The above diagram is an architectural overview of Tencent’s TACO Infer. Prior to TACO Infer, the burden of managing multiple hardware targets separately for inference deployment and performance tuning would fall on the shoulders of Tencent’s cloud users. Given the breadth of model frontend types, hardware backends, and software versions, users might find themselves overwhelmed by the different combinations; the abundant availability of community tools contributes another dimension of complexity. Instead of evaluating the most cost-effective and performant solutions, users are inclined to opt for familiar choices due to the effort and time involved with exploring variations. This inhibits cloud users from matching their applications with the most appropriate computing type and fully releasing the potential of cloud computing.
TACO Infer aims to address this issue by providing users eager for accelerated computing with a cross-platform unified optimization interface and easy access to highly optimized heterogeneous power in Tencent Cloud. The extensible design of TACO Infer facilitates the integration of ZenDNN as a kernel backend when targeting AMD EPYC processor-based devices. For ease of use, TACO Infer requires no changes to deep learning frameworks, such as TensorFlow or PyTorch. Linking an application with TACO’s software development kit (SDK) is sufficient to enable optimizations, including those provided by ZenDNN. Incorporation of ZenDNN further pushes the performance gain that TACO can achieve, as demonstrated by the data points that Tencent collected below:
Diagram 2. Inference performance improvement using ZenDNN in TACO Infer compared to generic TensorFlow, both running on AMD EPYC CPU backends in Tencent testing.
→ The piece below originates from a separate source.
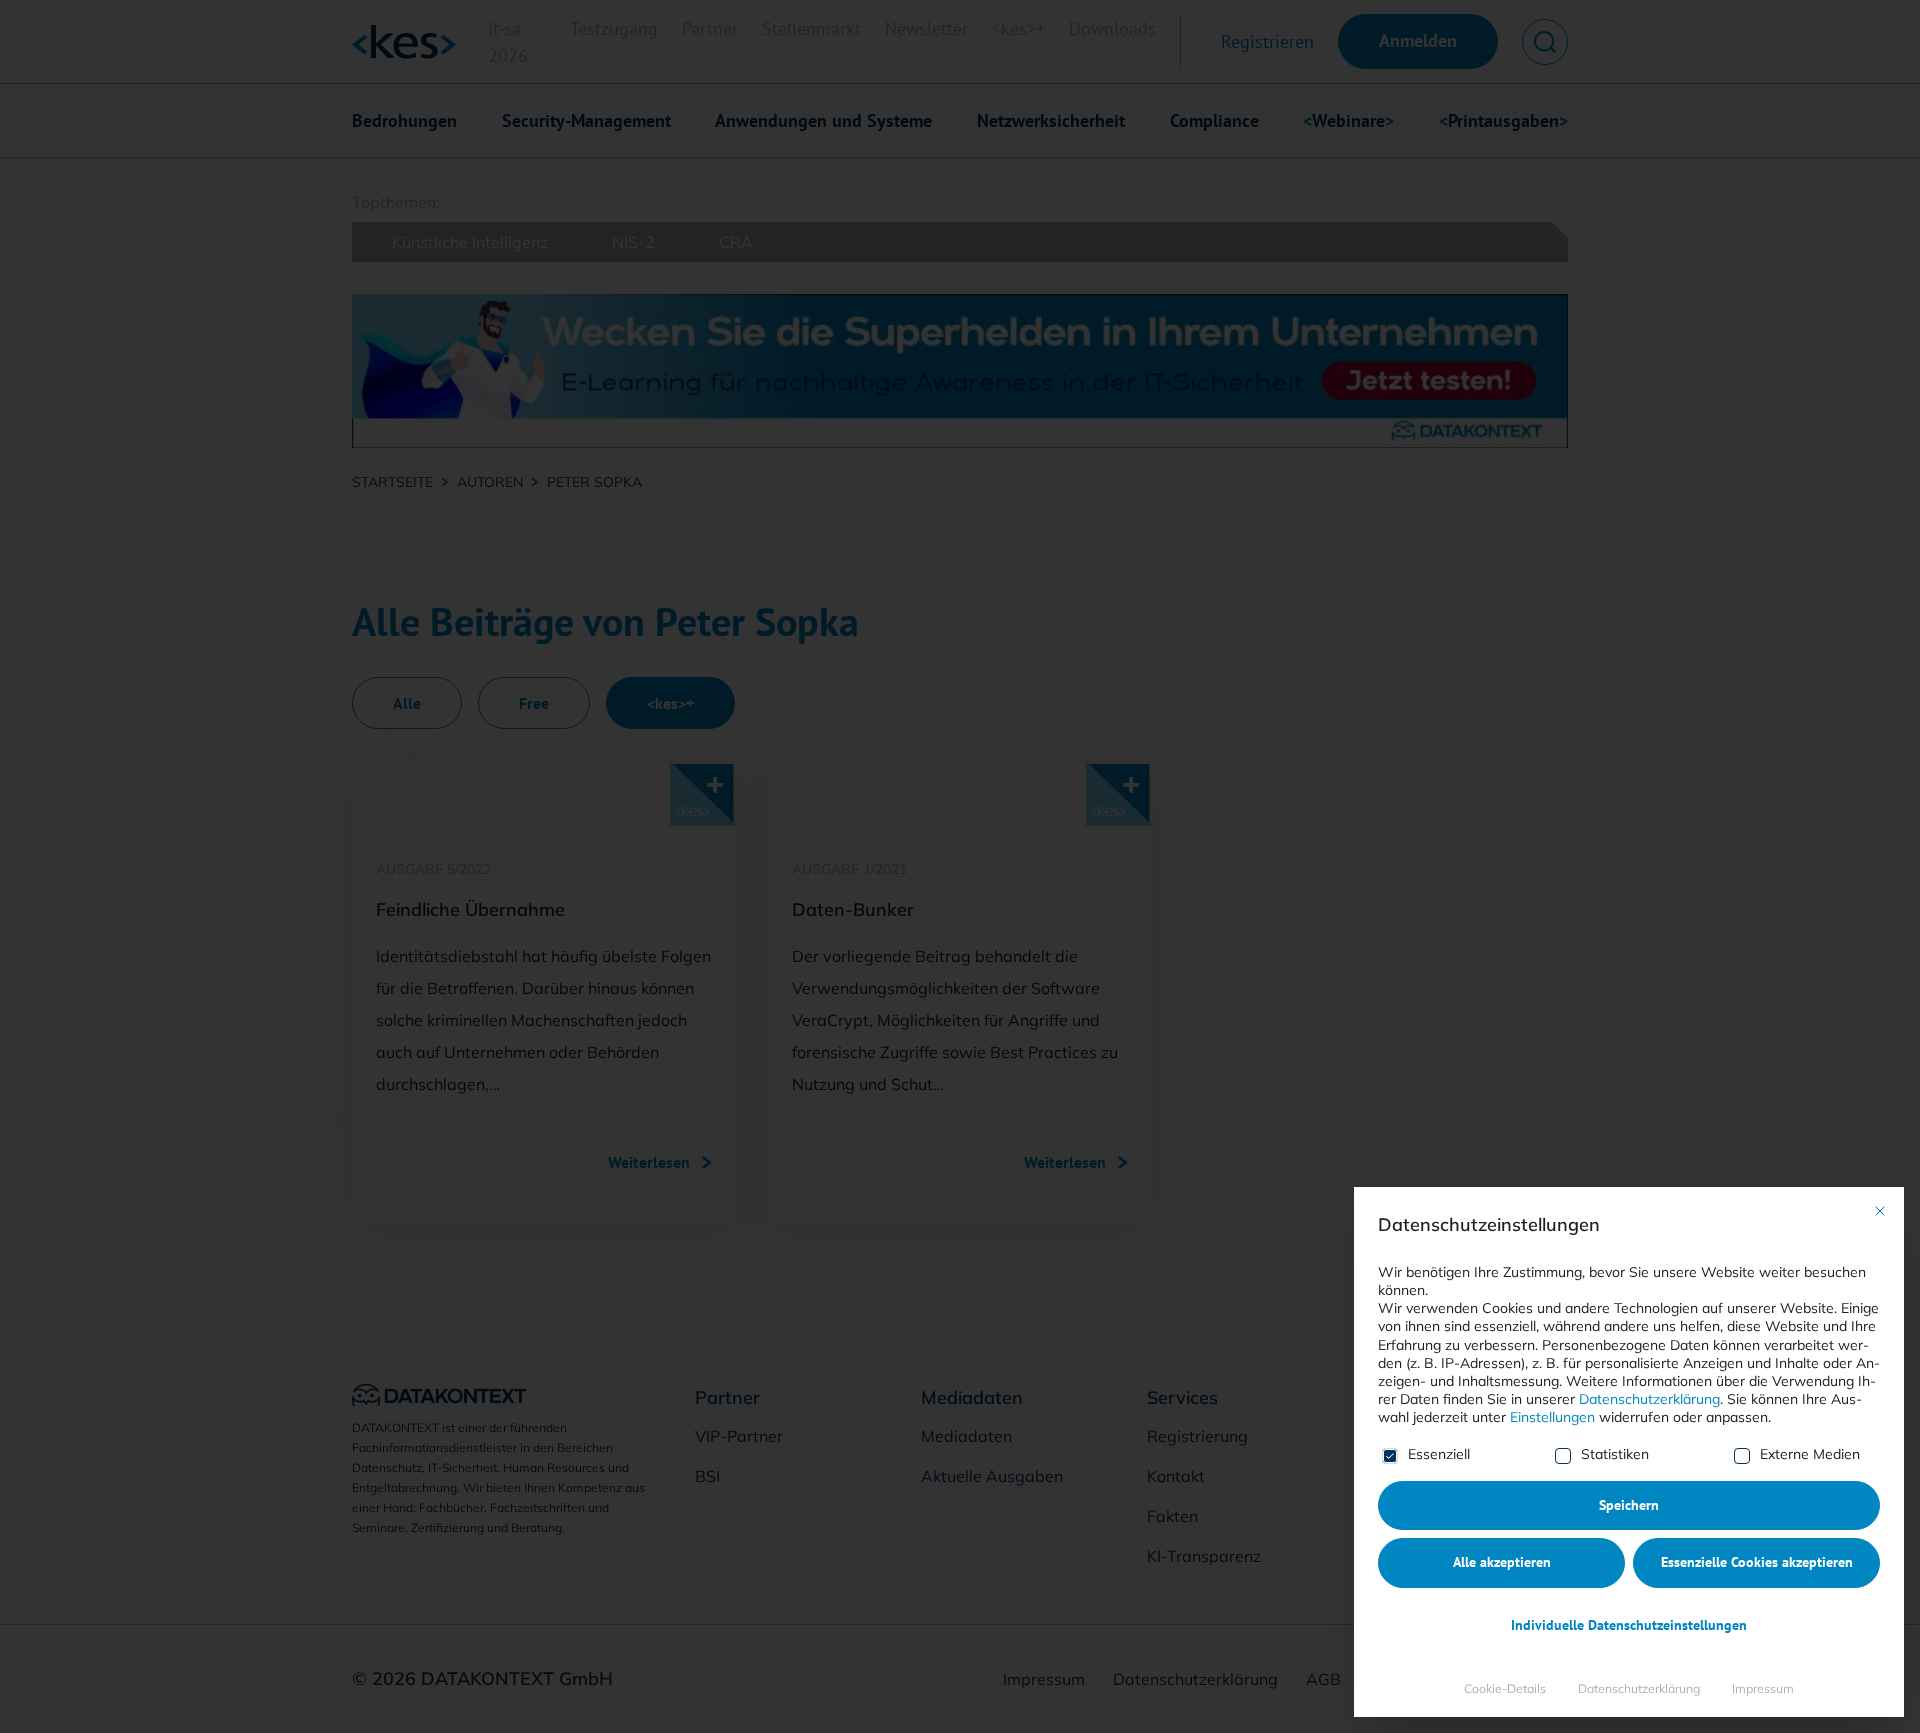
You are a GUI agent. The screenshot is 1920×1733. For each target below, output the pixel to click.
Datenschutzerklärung (1649, 1399)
Diagram 2 above depicts the throughput performance gain achieved in Tencent testing with the latest release of TACO Infer using Tencent’s Cloud Bare Metal (CBM) standard SA2 instances and latency-optimized batch sizes of 1. Across a variety of computer vision and natural language processing type deep learning models, the optimizations enabled by TACO and ZenDNN jointly improve inference performance compared to the generic TensorFlow baseline.
In support of the AMD-Tencent collaboration, the director of the Tencent Cloud Server department, Lidong Chen, comments, “AMD and Tencent are working together to optimize Tencent Accelerated Computing Optimizer (TACO) Kit to deliver the best AI user experience. By optimizing TACO withZenDNN, we already see promising performance uplift running on AMD EPYC CPUs.”